By Amy Lennard Goehner
I had just finished writing a story for a children’s magazine on the NCAA basketball tournament known as March Madness when the actual March Madness took hold. I rewrote my story using the now ubiquitous catchphrases “contain the spread,” “shelter in place” and of course, the dreaded “cancelled.”
Three days before filing my story, my 26-year-old son Nate was scheduled to come home for the weekend, as he does every other month. He has autism and lives on a seed-to-table farm which is part of a school-residence in the Catskills. It is a place that is the stuff special needs parents dream of. Nate’s March trip was cancelled.
So, instead, Nate learned how to FaceTime, and those calls now replace our regular phone calls. They’ve also increased from 15 minutes to say, three hours. And from three times a week to daily. I am blessed that Nate is verbal, unlike many other individuals with autism, so I can hear him tell me he’s happy. I can’t complain because I have it a lot easier than parents who work at home and have young kids, but may I please kvetch just a little? I work from home too, and while I can do some things while FaceTiming, working is not one of them.

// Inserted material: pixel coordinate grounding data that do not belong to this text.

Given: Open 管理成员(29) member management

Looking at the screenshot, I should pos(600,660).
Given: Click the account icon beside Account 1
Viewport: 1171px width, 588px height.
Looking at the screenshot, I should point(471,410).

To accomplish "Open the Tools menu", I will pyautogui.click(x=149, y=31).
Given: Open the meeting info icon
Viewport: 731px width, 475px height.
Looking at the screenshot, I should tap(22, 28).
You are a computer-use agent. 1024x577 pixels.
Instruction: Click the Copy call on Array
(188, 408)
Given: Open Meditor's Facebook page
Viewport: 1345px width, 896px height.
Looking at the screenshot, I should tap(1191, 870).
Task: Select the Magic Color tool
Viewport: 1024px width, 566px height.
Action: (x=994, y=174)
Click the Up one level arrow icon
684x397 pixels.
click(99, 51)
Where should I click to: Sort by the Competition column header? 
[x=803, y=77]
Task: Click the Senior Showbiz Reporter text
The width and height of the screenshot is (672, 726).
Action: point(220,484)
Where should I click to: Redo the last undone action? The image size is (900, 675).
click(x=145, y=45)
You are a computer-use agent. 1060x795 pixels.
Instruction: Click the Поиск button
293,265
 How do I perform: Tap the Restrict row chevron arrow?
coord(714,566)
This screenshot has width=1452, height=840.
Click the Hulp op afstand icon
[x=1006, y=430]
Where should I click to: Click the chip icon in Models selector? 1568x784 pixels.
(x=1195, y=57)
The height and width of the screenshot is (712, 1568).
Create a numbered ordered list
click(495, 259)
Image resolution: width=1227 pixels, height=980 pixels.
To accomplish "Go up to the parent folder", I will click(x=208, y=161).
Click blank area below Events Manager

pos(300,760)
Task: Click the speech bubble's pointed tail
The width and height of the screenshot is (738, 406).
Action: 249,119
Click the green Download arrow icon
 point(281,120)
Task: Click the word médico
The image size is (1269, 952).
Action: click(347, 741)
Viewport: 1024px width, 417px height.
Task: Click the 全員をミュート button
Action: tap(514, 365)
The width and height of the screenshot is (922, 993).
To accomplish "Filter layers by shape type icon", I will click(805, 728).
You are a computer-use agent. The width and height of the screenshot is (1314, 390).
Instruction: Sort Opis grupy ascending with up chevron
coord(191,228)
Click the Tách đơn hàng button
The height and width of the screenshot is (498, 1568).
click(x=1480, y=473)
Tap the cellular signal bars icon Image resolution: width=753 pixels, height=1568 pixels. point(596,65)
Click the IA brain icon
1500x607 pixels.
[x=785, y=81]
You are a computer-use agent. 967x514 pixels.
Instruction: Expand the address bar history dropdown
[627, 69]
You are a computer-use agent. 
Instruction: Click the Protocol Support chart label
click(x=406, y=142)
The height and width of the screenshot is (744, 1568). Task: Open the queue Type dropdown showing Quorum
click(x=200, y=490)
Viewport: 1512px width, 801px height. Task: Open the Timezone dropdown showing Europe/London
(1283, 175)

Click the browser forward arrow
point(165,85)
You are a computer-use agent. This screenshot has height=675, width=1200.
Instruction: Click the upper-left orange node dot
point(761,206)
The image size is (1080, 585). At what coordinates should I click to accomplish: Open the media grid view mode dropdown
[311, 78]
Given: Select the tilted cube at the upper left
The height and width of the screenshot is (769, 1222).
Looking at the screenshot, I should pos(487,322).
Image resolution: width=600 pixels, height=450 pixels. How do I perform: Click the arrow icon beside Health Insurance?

Yesterday Nate called to FaceTime. And we did. For three hours. Our conversation went something like this:
Me: Hi Natey, what’s up?
Nate: I fed the donkeys and sheeps and goats and gathered eggs this morning and worked in the herb garden and ran on the treadmill. I can’t believe May is flying by! [A phrase he heard from a staff member a year ago and now repeats nearly every time I speak with him.]
Me: “Yup” I said, while thinking “Flying by about as fast as a root canal.”
After our conversation (pretty much the same conversation every day), we will sing together. Before Nate could talk, I sang to him—Gershwin, Cole Porter, the songs from the Great American Songbook. And one day he began to sing those songs, verbatim. He has a photographic memory and had been storing them all up. But he adds a twist to every song. He changes lyrics to include his favorite name “Andrea.” So listening to Nate sing along to Elvis Presley goes “But I can’t help falling in love with . . . Andrea.”
On FaceTime we always sing “Baby Face, “My Dear,” (his name for “Our Love is Here to Stay” which contains the line, “But oh my dear”), and “Cheek to Cheek.” Or I point the phone to the digital photos on my desktop, even though I’ve sent him most of them. There must be 400 photos, so that’s good for an hour or so. Or he accompanies me on my walk around the apartment, which replaced my walk in Central Park when it started getting too crowded.
He will always mention the name of every relative and friend he’s ever known, where they live, and arcane bits of data no one without a photographic memory could recall. And then sometimes he will say something for the first time. Like when he asked about an elderly friend of mine whom I told him had died. I asked Nate, “do you know where people go when they die?” Nate’s response? “Florida.”
Gotta run. The phone is ringing with the words “FaceTime” flashing across the screen. I need my daily reminder of how May is just flying by!
I’m a third-generation Brooklynite (when Brooklyn was a place to come from, not go to) but grew up in Newton, Mass. I spent most of my career at Time Inc. as deputy chief of reporters at Sports Illustrated, senior editor at Sports Illustrated Kids, and senior arts reporter at Time. I wrote a lot about autism for Time, as my oldest son has autism. I currently freelance for AARP and the wonderful new kids’ magazine, The Week Junior. I’m in my element ghostwriting online dating profiles or shooting pool and drinking a vodka martini — while listening to Ella, Dinah or Sarah.